Soak seeds until they swell and sow 2cm deep in almost anything. Easy to grow once germinated.

Nephelium sp.

Please follow the link for seed sowing directions. How to germinate Durio species seeds

Pachira glabrum

Please follow the link for seed sowing directions. How to germinate Durio species seeds

Passiflora sp.

Warm water soak, GA3

25 Degrees

Passion fruit germinates fastest when fresh. If larger amounts of seeds are needed please let us know and we can arrange the freshest seeds possible.

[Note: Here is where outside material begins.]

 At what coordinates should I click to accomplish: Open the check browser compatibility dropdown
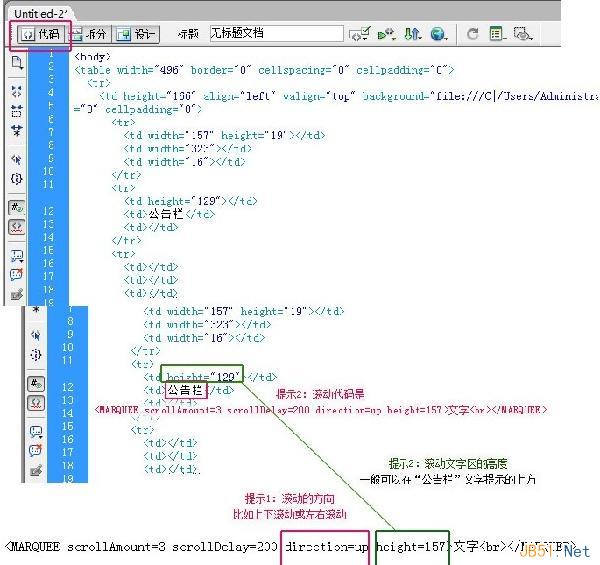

Soaking the seeds for 12-48 hours can help the hard seed coat. GA3 soak can also increase germination. Sow 2 cm deep and allow 3-20 weeks for germination, they can be quite slow. Keep warm and steady moisture level.

Pouteria caimito

Please follow the link for seed sowing directions. How to germinate Durio species seeds

Pouteria campechiana

Please follow the link for seed sowing directions. How to germinate Durio species seeds

Ricinus communis

Water Soak, Direct Sow

20 Degrees

After the seeds swell while soaked, they can be sowed in the spot you intend to grow it. If in a pot, use a larger one. Prefers well drained soil, think along the edge of a stream for growing environment.

Solanum sp.

Direct Sow, Transplant

20 Degrees

Most tomato and eggplants are easily grown. Plant in any seed starting mix and keep moist above 20 degrees. Sow 0.5-1cm deep.

Synsepalum dulcificum

Please follow the link for seed sowing directions. How to germinate Durio species seeds

Tamarindus indica

Please follow the link for seed sowing directions. How to germinate Durio species seeds

Theobroma cacao

Please follow the link for seed sowing directions. How to germinate Durio species seeds

Trichosanthes cucumerina

Direct Sow, Transplant

20-30 Degrees

Direct sow or sow in pots for transplant at 2cm deep. Use a looser soil and keep moist at 20-30 degrees. 2-4 weeks for germination.

Zea mays

Direct Sow, Transplant

20-30 Degrees

Direct sow about 1-2cm deep, or plant in trays for transplanting. Relatively easy to grow, just avoid water logging and cold temperatures. Germination in 1 week usually.